▶ _TASK TO COMPLETE_: Copy word for word the lines from the start of the records through the line that contains "You are a computer-use agent. 529x246 pixels.", both included.
━━ ENTRIES SUPPLIED ━━
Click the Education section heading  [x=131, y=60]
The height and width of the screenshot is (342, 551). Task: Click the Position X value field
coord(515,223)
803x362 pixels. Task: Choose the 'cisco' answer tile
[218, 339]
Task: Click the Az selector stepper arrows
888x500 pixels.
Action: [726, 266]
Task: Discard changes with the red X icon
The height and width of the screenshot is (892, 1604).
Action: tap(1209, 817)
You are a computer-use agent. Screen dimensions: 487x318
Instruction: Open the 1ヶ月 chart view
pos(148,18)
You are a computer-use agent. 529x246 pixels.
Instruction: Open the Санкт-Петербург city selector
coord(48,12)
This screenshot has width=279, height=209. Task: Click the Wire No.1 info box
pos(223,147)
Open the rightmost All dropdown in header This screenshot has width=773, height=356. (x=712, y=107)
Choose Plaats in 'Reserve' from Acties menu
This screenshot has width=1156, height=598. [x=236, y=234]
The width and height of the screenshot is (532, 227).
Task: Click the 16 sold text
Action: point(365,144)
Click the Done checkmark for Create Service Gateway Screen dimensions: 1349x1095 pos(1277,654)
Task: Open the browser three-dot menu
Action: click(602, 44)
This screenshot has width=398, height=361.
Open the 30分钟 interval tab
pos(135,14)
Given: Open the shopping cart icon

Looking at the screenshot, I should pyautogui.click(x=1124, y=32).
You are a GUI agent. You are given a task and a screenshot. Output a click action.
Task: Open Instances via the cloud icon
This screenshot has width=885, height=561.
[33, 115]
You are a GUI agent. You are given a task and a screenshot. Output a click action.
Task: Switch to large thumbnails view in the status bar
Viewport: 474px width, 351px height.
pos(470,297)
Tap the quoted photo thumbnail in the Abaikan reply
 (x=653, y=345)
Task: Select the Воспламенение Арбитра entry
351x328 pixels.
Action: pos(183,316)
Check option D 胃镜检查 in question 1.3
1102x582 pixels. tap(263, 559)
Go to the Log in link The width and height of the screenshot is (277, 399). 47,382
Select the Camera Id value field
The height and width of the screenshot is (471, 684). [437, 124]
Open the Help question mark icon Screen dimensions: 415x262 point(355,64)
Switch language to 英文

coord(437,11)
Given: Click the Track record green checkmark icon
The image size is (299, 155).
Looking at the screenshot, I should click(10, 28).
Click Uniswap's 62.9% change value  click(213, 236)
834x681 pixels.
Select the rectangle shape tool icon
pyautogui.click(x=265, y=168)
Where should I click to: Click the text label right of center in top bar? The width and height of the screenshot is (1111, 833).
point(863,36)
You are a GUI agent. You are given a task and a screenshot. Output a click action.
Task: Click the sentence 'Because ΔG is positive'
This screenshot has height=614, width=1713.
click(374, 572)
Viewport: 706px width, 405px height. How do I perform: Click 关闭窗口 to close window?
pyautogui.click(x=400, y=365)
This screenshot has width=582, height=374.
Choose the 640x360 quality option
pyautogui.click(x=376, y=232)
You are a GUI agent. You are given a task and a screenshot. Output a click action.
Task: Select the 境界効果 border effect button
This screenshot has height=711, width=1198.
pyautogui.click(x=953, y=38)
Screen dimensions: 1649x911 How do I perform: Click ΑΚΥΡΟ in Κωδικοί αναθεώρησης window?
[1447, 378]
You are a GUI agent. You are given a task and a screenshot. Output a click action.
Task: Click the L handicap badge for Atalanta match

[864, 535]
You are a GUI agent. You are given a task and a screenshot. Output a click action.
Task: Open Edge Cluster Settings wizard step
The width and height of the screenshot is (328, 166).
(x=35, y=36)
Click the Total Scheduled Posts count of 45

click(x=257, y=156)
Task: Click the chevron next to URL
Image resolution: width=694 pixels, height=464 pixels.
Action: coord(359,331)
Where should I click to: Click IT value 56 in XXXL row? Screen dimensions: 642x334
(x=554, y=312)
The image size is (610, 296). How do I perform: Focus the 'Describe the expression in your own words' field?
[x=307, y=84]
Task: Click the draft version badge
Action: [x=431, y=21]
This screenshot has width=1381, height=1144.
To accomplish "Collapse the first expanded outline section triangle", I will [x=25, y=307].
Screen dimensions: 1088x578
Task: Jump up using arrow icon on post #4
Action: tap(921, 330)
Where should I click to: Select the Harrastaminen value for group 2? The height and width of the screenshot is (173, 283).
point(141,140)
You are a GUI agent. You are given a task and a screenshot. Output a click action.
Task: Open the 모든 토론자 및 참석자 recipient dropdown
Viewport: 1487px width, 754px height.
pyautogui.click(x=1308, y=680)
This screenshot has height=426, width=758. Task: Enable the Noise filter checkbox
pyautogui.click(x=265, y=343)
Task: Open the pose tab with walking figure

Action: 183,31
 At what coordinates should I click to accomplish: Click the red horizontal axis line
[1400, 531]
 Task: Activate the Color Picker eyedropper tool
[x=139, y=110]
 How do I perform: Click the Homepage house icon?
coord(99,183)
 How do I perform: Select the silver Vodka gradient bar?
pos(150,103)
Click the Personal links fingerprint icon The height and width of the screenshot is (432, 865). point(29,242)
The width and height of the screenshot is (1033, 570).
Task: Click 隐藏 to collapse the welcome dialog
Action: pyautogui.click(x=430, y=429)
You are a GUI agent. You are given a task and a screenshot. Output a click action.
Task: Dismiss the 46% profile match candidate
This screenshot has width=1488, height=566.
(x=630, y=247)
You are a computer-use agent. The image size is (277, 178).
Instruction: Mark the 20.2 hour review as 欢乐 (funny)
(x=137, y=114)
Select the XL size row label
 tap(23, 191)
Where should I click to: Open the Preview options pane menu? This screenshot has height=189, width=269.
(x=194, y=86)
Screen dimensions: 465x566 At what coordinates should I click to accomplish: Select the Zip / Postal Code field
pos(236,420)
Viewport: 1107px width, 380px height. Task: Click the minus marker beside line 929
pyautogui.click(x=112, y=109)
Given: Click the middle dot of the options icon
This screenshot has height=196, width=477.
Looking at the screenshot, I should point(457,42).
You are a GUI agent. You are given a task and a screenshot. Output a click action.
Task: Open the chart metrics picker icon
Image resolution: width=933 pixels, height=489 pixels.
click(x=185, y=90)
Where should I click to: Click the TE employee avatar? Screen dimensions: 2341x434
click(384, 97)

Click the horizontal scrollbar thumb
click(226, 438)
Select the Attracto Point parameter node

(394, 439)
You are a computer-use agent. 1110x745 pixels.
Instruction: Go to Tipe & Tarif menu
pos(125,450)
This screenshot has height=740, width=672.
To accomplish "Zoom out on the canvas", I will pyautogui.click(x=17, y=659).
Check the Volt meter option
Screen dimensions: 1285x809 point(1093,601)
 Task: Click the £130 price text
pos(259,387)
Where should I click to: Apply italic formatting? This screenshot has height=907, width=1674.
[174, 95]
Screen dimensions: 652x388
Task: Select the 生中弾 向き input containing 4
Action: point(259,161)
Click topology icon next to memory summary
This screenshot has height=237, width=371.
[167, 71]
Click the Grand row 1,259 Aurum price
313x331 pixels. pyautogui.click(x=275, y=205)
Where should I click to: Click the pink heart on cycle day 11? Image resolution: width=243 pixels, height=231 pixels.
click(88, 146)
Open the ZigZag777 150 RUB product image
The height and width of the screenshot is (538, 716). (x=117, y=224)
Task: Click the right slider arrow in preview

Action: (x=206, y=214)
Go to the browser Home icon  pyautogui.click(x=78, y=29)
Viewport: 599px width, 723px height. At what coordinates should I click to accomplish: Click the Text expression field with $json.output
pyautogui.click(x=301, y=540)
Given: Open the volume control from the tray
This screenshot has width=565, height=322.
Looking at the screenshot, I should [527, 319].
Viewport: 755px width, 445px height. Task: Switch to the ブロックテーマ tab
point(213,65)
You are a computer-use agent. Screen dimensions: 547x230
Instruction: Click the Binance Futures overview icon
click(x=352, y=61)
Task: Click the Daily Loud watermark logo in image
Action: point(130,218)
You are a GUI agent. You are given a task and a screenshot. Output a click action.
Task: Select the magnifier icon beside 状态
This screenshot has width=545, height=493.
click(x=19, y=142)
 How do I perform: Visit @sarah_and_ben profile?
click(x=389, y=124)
━━━
▶ _ANSWER SECTION_:
Click the Education section heading  [x=131, y=60]
The height and width of the screenshot is (342, 551). Task: Click the Position X value field
coord(515,223)
803x362 pixels. Task: Choose the 'cisco' answer tile
[218, 339]
Task: Click the Az selector stepper arrows
888x500 pixels.
Action: [726, 266]
Task: Discard changes with the red X icon
The height and width of the screenshot is (892, 1604).
Action: tap(1209, 817)
You are a computer-use agent. Screen dimensions: 487x318
Instruction: Open the 1ヶ月 chart view
pos(148,18)
You are a computer-use agent. 529x246 pixels.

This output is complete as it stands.